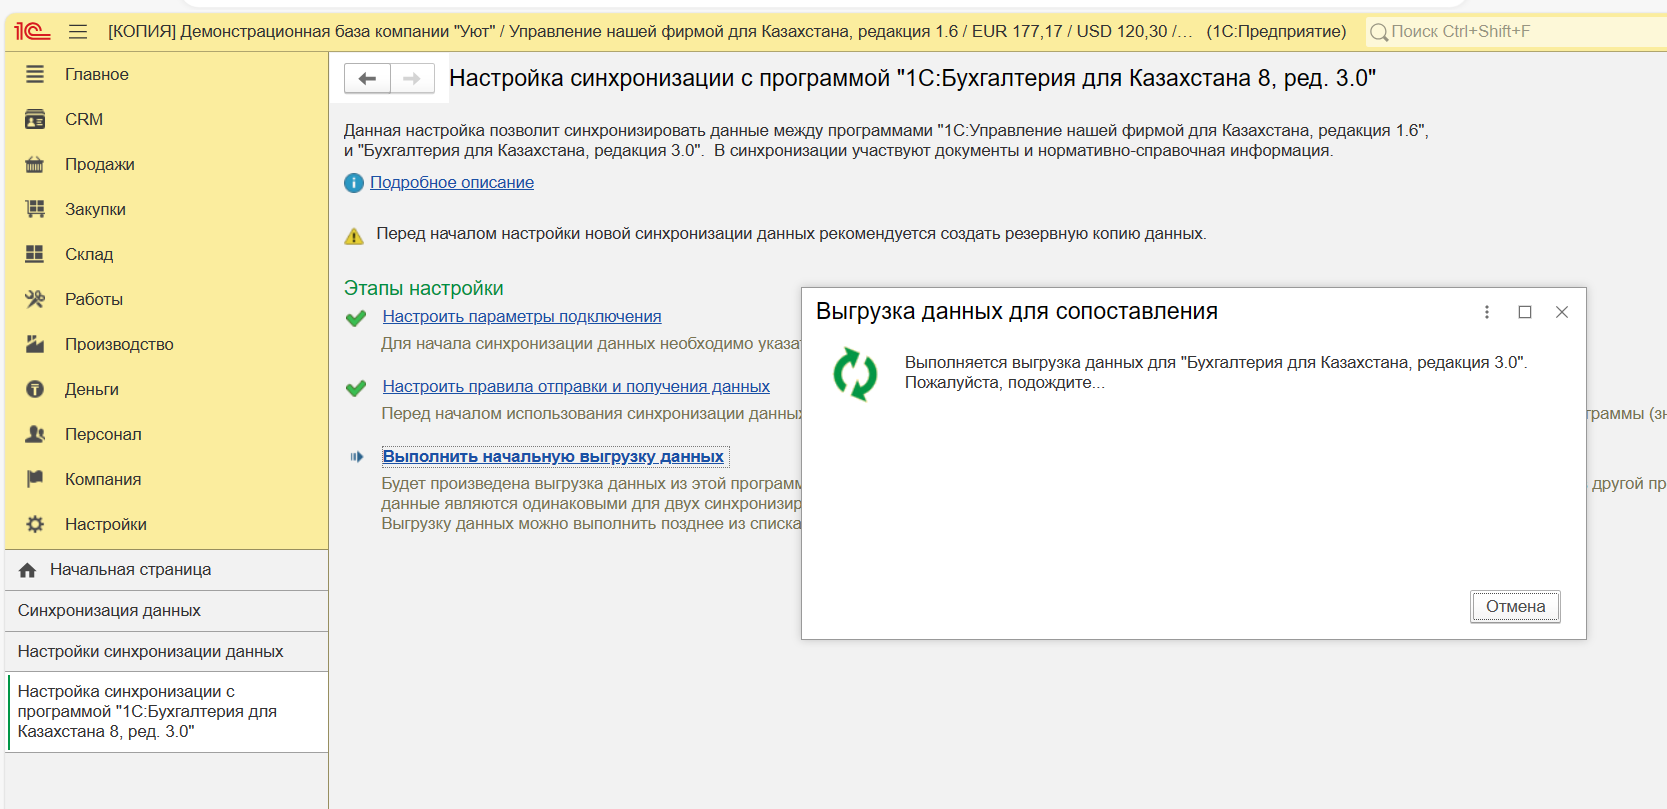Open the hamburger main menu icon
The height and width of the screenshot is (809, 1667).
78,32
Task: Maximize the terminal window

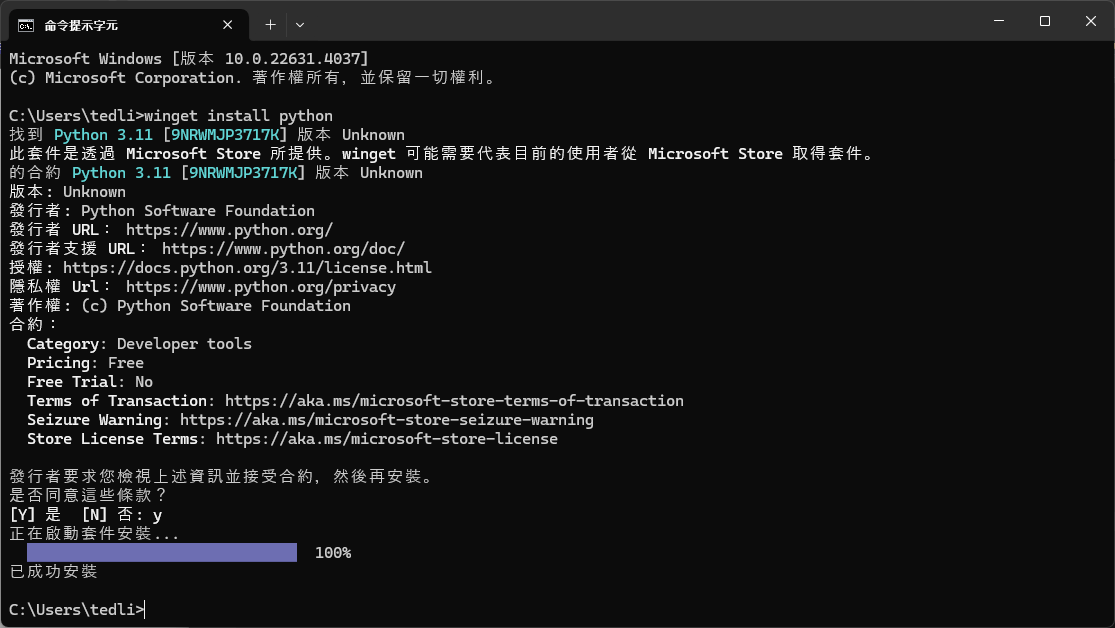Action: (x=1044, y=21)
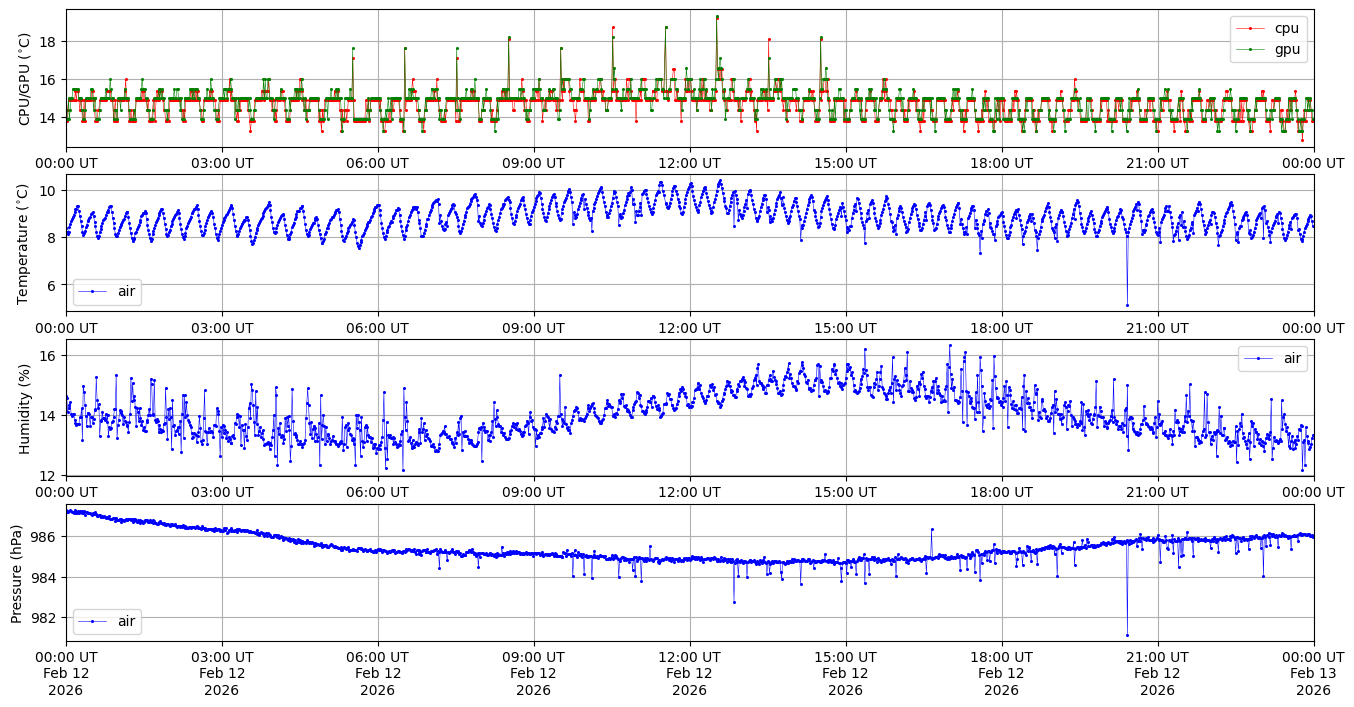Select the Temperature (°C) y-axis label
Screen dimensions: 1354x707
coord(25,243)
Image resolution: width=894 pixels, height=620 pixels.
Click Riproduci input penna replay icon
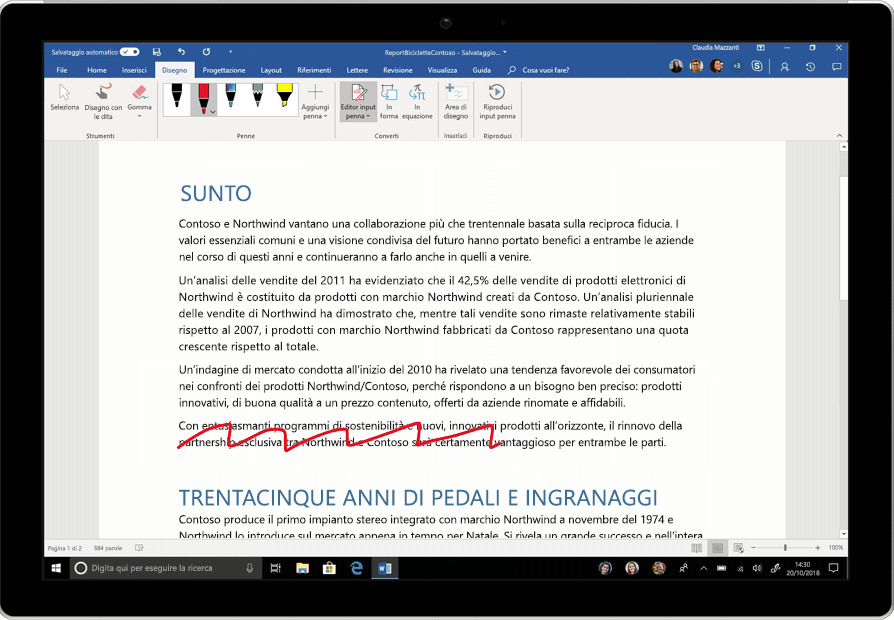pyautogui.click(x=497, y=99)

- [Exercise requirements] Convert every item above into a Markdown table with the columns Row and Line, giving each non-blank line its own numbered row and omitting the pictures.

- [Solved problem]
| Row | Line |
|---|---|
| 1 | Open the hamburger main menu icon |
| 2 | The height and width of the screenshot is (809, 1667). |
| 3 | 78,32 |
| 4 | Task: Maximize the terminal window |
| 5 | Action: (x=1044, y=21) |
| 6 | Select the Temperature (°C) y-axis label |
| 7 | Screen dimensions: 1354x707 |
| 8 | coord(25,243) |
| 9 | Image resolution: width=894 pixels, height=620 pixels. |
| 10 | Click Riproduci input penna replay icon |
| 11 | pyautogui.click(x=497, y=99) |